Bantentv.com – Sistem tilang elektronik atau Electronic Traffic Law Enforcement (ETLE) kini dilengkapi teknologi Face Recognition (pengenalan wajah) yang terintegrasi dengan data Kependudukan dan Pencatatan Sipil (Dukcapil).
Informasi tersebut disampaikan melalui akun Instagram resmi Mabes Polri. Inovasi ini dikembangkan untuk mendukung proses identifikasi pelanggaran lalu lintas secara lebih cepat dan akurat, terutama ketika identitas kendaraan sulit dikenali atau data registrasi tidak sesuai.
Dalam keterangannya, Korlantas Polri menyebut ETLE Face Recognition merupakan bagian dari pengembangan layanan digital di bidang lalu lintas yang memanfaatkan integrasi data kependudukan dengan sistem penegakan hukum.
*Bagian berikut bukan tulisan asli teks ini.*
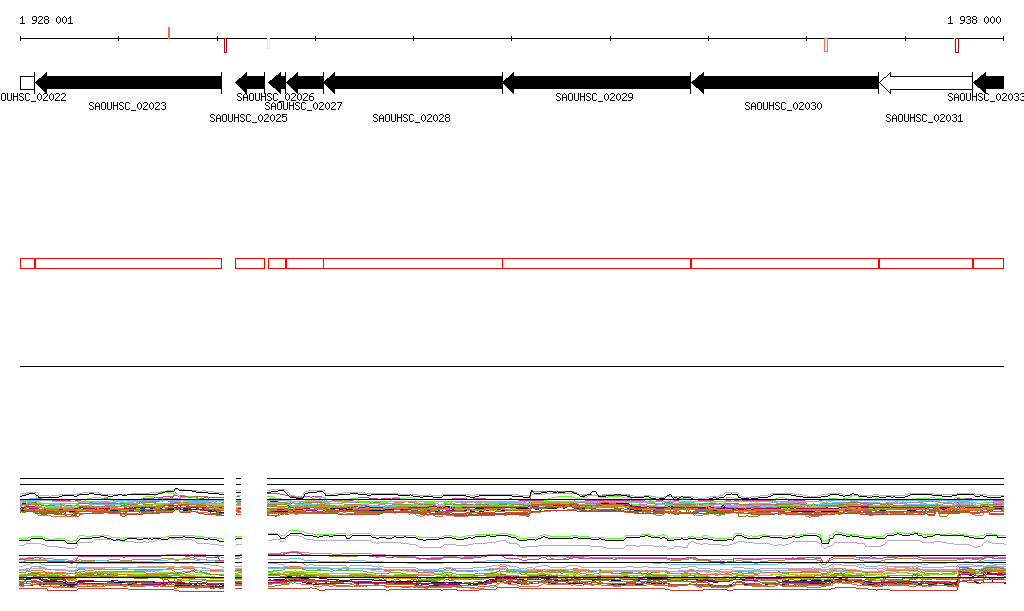Viewport: 1024px width, 611px height.
Task: Click the white SAOUHSC_02031 gene arrow
Action: coord(926,83)
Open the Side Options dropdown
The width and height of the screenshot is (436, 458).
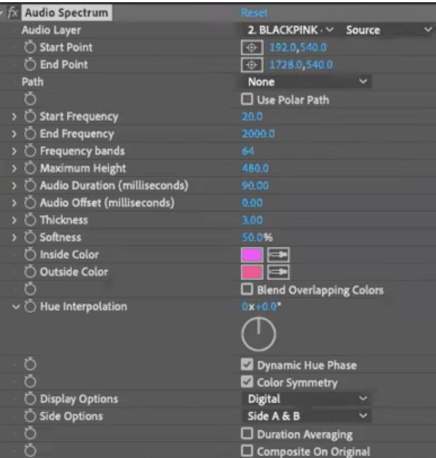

“Sebagai bagian dari pengembangan layanan digital lalu lintas, Korlantas Polri menghadirkan inovasi tilang elektronik atau Electronic Traffic Law Enforcement (ETLE) ETLE Face Recognition yang terintegrasi dengan data kependudukan Pencatatan Sipil (Dukcapil) untuk mendukung proses identifikasi pelanggaran secara lebih cepat dan akurat,” tulis akun resmi Mabes Polri.
Teknologi ini diharapkan dapat menjadi solusi atas berbagai kendala yang selama ini ditemui dalam proses penindakan pelanggaran lalu lintas, seperti ketidaksesuaian data kendaraan, identitas pemilik yang sulit diverifikasi, hingga kebutuhan verifikasi tambahan terhadap pelanggar.
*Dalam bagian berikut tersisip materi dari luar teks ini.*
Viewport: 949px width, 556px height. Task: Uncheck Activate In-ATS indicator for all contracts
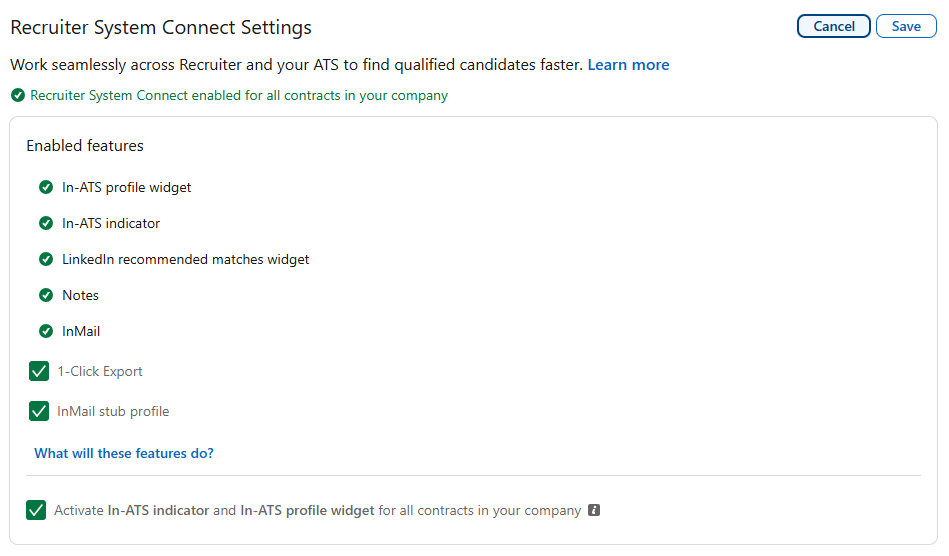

“Teknologi ini menjadi solusi ketika identitas kendaraan sulit dikenali, data registrasi tidak sesuai, atau diperlukan verifikasi tambahan dalam proses penegakan hukum,” lanjut keterangan tersebut.
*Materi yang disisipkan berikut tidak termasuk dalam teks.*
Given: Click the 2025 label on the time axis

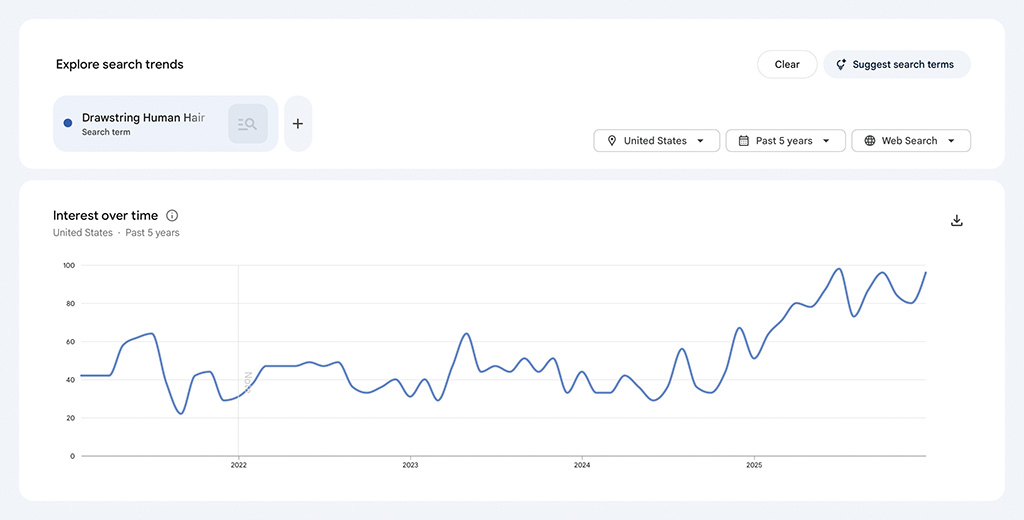Looking at the screenshot, I should [x=754, y=466].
Melalui pemanfaatan sistem berbasis data yang terintegrasi, Polri berharap layanan lalu lintas dapat menjadi lebih mudah, transparan, adaptif, serta memberikan kenyamanan dan kepastian hukum bagi masyarakat.
“Melalui pemanfaatan sistem berbasis data yang terintegrasi, Polri berupaya menghadirkan layanan lalu lintas yang semakin mudah, transparan, adaptif, serta memberikan kenyamanan dan kepastian bagi masyarakat,” tutup keterangan akun resmi Mabes Polri.
Pengembangan ETLE berbasis Face Recognition juga diharapkan mampu meningkatkan efektivitas penegakan hukum sekaligus memperkuat transformasi digital pelayanan publik di sektor lalu lintas.